[Begin Provided passage]

To guide the bit along the desired trajectory, it is necessary to know its present position in the coordinate system in which the trajectory is expressed. Control sonde 10 preferably includes instrumentation which is used to determine present position and attitude angles while the bit is static (non-moving), as well as to determine the bit's toolface angle when the bit is rotating. Instrumentation for determining present position and attitude angles typically includes a triad of accelerometers 18 and a triad of flux-gate magnetometers 20, which measure the earth's gravity and magnetic fields, respectively. The outputs of these sensors are fed to a processor 22, which also receives information related to the lengths of pipe (Δ PIPE LENGTH) being added to the drill string, and the stored trajectory information. Pipe length information is typically provided from the surface via a communications link such as receiver 14 and antenna 16 or by “mud pulse”. Data from these sources is evaluated each time the bit stops rotating, enabling the present position of the control sonde, and thus of the nearby drill bit, to be determined in three dimensions. Determination of a drill bit's present position and attitude angles in this way is known as performing a “measurement-while-drilling” (MWD) survey.
Control sonde 10 also preferably includes instrumentation for determining the bit's toolface angle while the bit is rotating. Such “dynamic” instrumentation would typically include an additional triad of magnetometers 24 that can be used to determine magnetic toolface information while the bit is rotating.
Having received the stored trajectory, present position, and dynamic toolface, processor 22 determines the error between the present position and the desired trajectory. Processor 22 then provides command signals 28 to a controllable drill bit 30 which causes the bit to bore in the direction necessary to reduce the error.
By dynamically altering the positions of one or more leg assemblies to preferentially bore in a direction necessary to reduce the error, the trajectory of the borehole is made to automatically converge with the desired trajectory. Because the trajectory corrections are made continuously within a closed-loop system while the bit is rotating, they tend to be smaller than they would be if made manually in a quasi open-loop system, i.e., with a human operator. As a result, the system spends most of its time drilling a straight hole with minor trajectory corrections made as needed. The dynamic corrections enable the present invention to require fewer and smaller “dog leg” corrections than prior art systems, so that a smoother borehole provides a higher rate of penetration (ROP), as well as other benefits that result from a “low dog leg” borehole.

[End Provided passage]
[Begin Raw records]

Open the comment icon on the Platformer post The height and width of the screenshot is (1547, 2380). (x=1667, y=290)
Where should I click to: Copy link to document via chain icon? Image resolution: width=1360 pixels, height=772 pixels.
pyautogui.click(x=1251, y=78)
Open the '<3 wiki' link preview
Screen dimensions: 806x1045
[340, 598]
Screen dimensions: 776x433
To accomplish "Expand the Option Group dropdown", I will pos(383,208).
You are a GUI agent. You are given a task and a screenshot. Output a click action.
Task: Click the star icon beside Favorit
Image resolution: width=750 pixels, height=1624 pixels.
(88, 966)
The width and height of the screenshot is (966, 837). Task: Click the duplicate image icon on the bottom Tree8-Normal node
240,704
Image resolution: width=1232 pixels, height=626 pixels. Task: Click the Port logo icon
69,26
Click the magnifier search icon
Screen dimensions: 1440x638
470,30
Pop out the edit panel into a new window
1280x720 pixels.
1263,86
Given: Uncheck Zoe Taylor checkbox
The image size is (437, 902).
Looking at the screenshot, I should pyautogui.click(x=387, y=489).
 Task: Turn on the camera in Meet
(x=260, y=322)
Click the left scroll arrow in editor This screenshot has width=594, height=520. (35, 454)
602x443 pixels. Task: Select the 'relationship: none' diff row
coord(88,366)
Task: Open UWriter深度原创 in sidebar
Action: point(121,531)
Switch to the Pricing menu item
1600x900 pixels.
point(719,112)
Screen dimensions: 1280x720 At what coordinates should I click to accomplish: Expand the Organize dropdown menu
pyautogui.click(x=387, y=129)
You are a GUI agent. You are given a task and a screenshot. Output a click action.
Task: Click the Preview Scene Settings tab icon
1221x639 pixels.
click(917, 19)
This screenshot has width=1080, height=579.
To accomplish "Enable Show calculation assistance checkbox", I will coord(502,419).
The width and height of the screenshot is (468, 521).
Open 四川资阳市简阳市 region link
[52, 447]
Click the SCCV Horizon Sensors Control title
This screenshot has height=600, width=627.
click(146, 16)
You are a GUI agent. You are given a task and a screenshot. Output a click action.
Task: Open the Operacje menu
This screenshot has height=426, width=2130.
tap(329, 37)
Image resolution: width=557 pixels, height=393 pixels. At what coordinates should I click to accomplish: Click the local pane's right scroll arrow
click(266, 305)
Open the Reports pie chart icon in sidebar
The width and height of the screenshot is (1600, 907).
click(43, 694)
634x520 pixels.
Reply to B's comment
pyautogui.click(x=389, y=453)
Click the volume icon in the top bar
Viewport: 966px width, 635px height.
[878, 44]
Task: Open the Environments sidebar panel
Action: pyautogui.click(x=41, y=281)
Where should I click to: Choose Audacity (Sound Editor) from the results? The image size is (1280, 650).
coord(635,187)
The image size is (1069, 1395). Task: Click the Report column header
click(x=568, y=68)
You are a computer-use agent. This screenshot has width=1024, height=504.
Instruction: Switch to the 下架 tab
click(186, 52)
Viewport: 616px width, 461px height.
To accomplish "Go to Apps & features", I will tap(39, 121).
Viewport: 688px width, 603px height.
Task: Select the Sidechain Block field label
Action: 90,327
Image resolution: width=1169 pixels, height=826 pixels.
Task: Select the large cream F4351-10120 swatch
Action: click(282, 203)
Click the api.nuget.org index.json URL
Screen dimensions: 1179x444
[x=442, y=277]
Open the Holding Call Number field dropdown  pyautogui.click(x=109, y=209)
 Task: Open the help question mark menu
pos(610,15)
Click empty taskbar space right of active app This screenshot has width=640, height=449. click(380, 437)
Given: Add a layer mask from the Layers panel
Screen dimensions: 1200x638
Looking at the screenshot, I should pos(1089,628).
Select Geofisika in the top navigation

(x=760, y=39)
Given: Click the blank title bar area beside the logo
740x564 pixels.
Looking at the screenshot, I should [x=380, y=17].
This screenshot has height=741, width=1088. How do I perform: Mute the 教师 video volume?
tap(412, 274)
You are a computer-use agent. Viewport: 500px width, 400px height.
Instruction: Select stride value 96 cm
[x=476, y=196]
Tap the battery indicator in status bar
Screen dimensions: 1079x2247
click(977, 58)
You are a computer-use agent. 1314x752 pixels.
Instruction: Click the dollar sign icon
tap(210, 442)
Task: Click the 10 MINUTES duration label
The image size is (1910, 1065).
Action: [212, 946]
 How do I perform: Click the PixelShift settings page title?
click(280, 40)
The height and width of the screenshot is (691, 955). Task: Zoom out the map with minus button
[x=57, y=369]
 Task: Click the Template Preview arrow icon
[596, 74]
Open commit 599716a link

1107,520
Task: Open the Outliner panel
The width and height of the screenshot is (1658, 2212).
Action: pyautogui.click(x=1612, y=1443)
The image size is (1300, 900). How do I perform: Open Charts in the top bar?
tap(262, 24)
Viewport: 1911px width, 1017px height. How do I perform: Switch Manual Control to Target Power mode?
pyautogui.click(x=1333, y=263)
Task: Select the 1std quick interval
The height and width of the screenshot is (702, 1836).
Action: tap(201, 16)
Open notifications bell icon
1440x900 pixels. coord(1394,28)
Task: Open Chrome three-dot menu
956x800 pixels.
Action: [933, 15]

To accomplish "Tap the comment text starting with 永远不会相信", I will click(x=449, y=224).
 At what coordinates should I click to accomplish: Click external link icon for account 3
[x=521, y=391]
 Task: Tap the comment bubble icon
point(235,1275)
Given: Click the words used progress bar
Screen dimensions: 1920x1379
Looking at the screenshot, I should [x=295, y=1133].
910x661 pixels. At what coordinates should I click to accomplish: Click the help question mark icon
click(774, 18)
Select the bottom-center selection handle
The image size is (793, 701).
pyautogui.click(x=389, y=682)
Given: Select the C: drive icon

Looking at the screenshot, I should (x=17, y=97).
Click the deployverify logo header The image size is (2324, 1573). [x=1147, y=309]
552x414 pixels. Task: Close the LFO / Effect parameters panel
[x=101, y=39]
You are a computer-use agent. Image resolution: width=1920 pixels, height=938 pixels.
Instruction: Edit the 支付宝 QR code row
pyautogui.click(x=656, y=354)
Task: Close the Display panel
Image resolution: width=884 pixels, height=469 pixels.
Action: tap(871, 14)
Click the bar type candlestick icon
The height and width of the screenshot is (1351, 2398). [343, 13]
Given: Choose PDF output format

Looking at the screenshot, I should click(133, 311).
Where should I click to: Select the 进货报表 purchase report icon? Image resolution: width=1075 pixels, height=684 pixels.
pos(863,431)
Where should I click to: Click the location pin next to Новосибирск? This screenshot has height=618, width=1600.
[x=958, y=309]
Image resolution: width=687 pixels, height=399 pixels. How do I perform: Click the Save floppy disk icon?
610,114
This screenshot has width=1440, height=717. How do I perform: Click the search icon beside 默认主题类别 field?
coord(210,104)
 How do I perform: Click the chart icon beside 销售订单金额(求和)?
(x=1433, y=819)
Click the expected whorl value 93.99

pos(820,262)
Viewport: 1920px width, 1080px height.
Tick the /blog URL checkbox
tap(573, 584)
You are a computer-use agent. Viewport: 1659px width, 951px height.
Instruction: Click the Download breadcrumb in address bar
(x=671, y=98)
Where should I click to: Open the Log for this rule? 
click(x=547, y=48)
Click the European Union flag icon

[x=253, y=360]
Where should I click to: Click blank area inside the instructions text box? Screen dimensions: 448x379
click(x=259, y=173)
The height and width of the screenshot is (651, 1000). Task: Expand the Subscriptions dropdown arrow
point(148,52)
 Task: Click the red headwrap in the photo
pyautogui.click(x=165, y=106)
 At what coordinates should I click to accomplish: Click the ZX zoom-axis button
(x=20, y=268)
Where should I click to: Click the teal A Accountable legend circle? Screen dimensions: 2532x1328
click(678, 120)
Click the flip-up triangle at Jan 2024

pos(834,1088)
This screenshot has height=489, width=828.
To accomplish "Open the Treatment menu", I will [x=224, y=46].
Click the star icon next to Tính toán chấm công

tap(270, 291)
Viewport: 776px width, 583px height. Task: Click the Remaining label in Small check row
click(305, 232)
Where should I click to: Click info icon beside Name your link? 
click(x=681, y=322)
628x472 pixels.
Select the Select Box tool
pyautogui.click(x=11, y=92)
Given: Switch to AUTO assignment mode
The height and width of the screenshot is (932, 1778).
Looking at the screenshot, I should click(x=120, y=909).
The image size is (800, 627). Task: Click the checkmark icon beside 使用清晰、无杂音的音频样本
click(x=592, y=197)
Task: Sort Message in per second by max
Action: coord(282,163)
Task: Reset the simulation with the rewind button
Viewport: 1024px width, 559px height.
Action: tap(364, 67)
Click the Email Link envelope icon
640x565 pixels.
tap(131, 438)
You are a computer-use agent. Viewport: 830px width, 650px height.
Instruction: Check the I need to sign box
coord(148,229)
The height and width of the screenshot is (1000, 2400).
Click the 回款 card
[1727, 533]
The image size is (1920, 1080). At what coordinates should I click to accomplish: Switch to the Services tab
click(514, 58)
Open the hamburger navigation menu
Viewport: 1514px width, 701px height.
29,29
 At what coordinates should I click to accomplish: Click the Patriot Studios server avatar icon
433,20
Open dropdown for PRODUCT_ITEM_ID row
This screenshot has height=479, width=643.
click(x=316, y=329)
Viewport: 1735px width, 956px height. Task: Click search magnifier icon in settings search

[End Raw records]

_Instructions_:
- 1) According to the drill bit guidance passage, what do the triad of accelerometers and the triad of flux-gate magnetometers measure?
- 2) Carry on the drill bit guidance passage from the point where it stops.
The items are irrelevant to what is asked here.

_Outputs for the tasks_:
- 1) They measure the earth's gravity field and the earth's magnetic field, respectively.

- 2)
A more detailed diagram of the preferred control sonde instrumentation is shown in
Present position processor 42 also receives the desired trajectory from storage medium 12, and compares it with PP to determine the error. Processor 42 then calculates a toolface steering command (TFc) and radius of curvature command (RCc) needed to reduce the error. The difference between gravity toolface GTFs and magnetic toolface MTFs changes as functions of inclination INC and azimuth AZ, both of which are changing as the sonde moves along a curved path; processor 42 thus calculates the difference, ΔTFs=GTFs−MTFs, and provides it as an output.
In conventional borehole drilling systems, a drill operator would be provided the PP and desired trajectory information from a system located at the rig site. From this information, he would manually determine how to reduce the error, and then take the mechanical steps necessary to do so. This cumbersome and time-consuming process is entirely automated here. The toolface steering command TFc and radius of curvature command RCc are provided to a “dynamic mode” processor 44. Processor 22 also receives dynamic inputs of bxd, byd and bzd from a triad of magnetometers 24, which provide magnetic toolface information as the bit is rotating. The value TFmd=tan−1(byd/bxd) is calculated and summed with ΔTFs to provide the real-time gravity toolface angle TFgd at the bit to processor 44.
Dynamic mode processor 44 receives the inputs identified above and generates the command signals 28 to controllable drill bit 30, with each command signal controlling a respective translated leg. If the TFc and RFc inputs indicate that a change of direction is needed, processor 44 uses the calculated value of TFgd to determine the positions of the leg assemblies and to issue the appropriate commands to controllable drill bit 30 to cause the leg assemblies to translate as required to cause the bit to bore in the desired direction.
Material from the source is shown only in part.